[Dataset records]
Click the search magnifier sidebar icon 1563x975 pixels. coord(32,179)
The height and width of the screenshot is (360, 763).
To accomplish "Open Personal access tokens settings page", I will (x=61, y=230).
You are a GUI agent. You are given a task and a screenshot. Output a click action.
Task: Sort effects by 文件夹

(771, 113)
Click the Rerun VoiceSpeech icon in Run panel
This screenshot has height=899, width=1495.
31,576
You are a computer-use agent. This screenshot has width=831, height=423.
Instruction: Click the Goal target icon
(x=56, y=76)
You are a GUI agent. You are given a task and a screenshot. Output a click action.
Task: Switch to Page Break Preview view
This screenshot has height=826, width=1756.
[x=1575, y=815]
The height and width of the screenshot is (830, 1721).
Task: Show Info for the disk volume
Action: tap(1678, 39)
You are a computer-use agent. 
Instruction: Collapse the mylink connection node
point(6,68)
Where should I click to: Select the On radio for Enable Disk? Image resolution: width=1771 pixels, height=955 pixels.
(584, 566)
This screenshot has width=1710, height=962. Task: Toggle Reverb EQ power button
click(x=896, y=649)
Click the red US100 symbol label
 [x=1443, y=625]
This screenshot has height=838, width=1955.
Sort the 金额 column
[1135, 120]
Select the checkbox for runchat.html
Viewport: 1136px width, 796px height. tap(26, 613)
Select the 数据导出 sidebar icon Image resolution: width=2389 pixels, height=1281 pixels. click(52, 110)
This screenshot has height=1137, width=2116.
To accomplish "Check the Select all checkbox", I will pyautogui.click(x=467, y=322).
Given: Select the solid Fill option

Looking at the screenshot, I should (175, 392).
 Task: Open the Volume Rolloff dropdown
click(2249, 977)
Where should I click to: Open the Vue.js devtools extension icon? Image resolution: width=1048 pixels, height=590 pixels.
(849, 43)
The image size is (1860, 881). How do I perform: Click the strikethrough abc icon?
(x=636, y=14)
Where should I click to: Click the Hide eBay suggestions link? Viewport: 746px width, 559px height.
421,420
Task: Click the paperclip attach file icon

### Task to carry out
Find the line with "Select the checkbox for runchat.html" in the data above. Restate it and all later lines word for word, ending with the last line.

### Solved problem
Select the checkbox for runchat.html
Viewport: 1136px width, 796px height. tap(26, 613)
Select the 数据导出 sidebar icon Image resolution: width=2389 pixels, height=1281 pixels. click(52, 110)
This screenshot has height=1137, width=2116.
To accomplish "Check the Select all checkbox", I will pyautogui.click(x=467, y=322).
Given: Select the solid Fill option

Looking at the screenshot, I should (175, 392).
 Task: Open the Volume Rolloff dropdown
click(2249, 977)
Where should I click to: Open the Vue.js devtools extension icon? Image resolution: width=1048 pixels, height=590 pixels.
(849, 43)
The image size is (1860, 881). How do I perform: Click the strikethrough abc icon?
(x=636, y=14)
Where should I click to: Click the Hide eBay suggestions link? Viewport: 746px width, 559px height.
421,420
Task: Click the paperclip attach file icon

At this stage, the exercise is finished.